● Your goal
Answer these questions using the blog post on sober detectives:
1. What is the new blog by Sara Paretsky and other Chicago-based crime writers called?
2. Which Scotch did Paretsky first give V I Warshawski?
3. What does V I Warshawski drink when she is hit on the head?

Excerpt provided start

Friday, July 14, 2006

Sober detectives

Via "Pete Lit" (see here and here) I've learned of a brand new blog developed by Sara Paretsky and some of her fellow Chicago-based crime writers: it's called "The Outfit."

Paretsky writes:
When I first created V I [Warshawski], I gave her my own Scotch, Johnny Walker Black. As the years have gone by, I find myself able to drink less and less—a glass of wine with dinner is my sorry limit. Without realizing it, I’ve cut back V I’s rations as well. A reader recently wrote to complain that V I Warshawski—wasn’t drinking enough. I’m going to up the girl detective’s intake—she works hard, she’s fitter than I am, tougher in every way—I’m going to give her back her whisky bottle. But she will remain, as she always has been, a careful drinker: she doesn’t drink and drive, and when she’s hit on the head, she always has a hot sweet drink, sans booze. I worry that while this makes her more credible as a person, though, it sadly diminishes her noir credentials.
These revelations appear at an interesting time: I was just wondering about all the fictional detectives who have traded in an alcohol addiction for a fitness obsession.

Excerpt provided end
Data records start

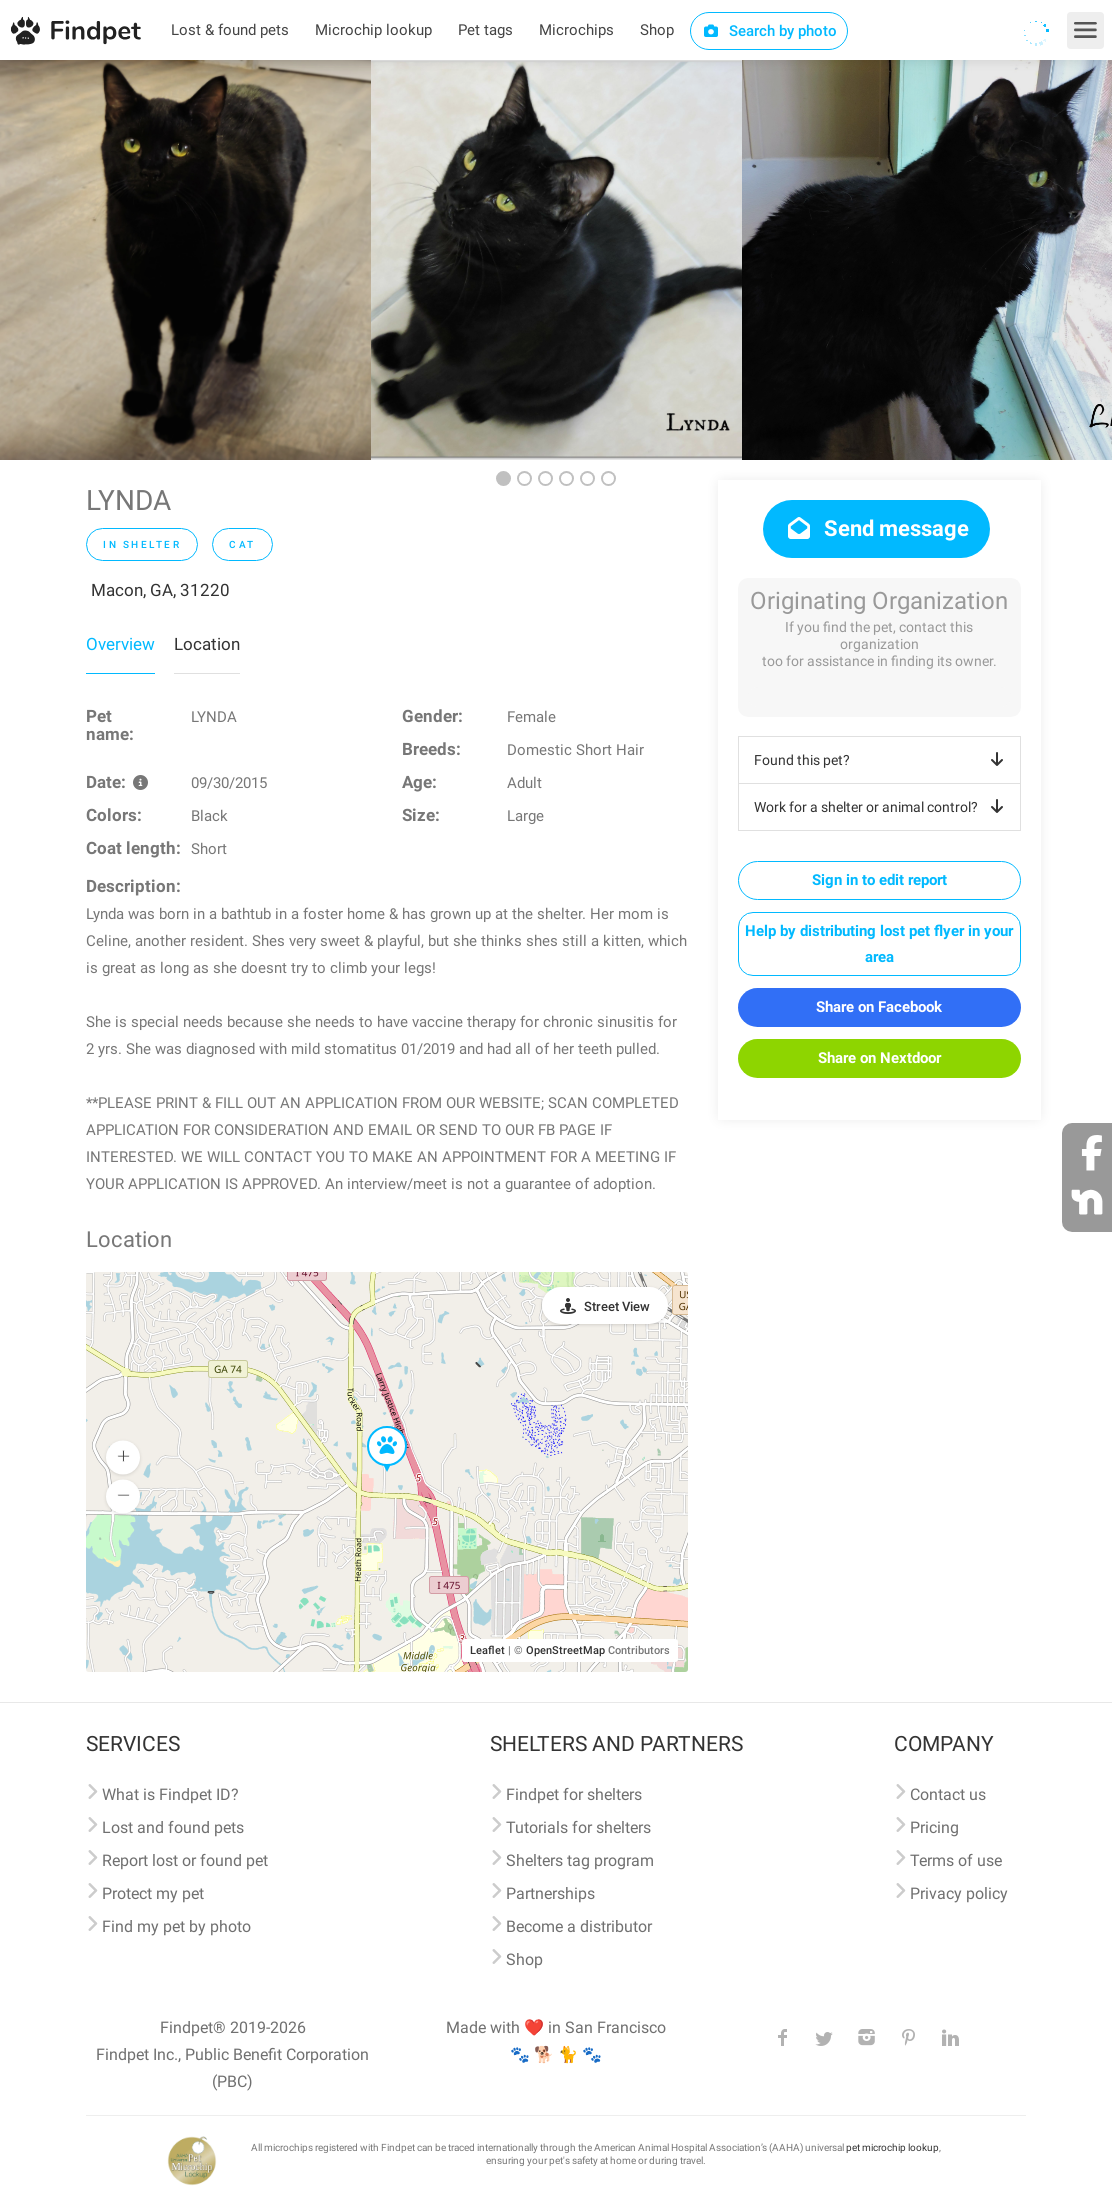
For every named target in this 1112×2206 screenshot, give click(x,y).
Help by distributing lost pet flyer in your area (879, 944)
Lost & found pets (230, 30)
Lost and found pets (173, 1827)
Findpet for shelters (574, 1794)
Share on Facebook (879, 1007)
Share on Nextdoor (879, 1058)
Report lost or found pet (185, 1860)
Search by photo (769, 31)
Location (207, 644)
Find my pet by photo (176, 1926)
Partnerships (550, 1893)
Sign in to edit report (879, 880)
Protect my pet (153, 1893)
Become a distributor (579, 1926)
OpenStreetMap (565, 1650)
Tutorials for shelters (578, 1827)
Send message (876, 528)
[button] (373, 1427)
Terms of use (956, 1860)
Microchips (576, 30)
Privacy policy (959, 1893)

Data records end

● Full solution
1. "The Outfit."
2. Johnny Walker Black.
3. A hot sweet drink with no alcohol.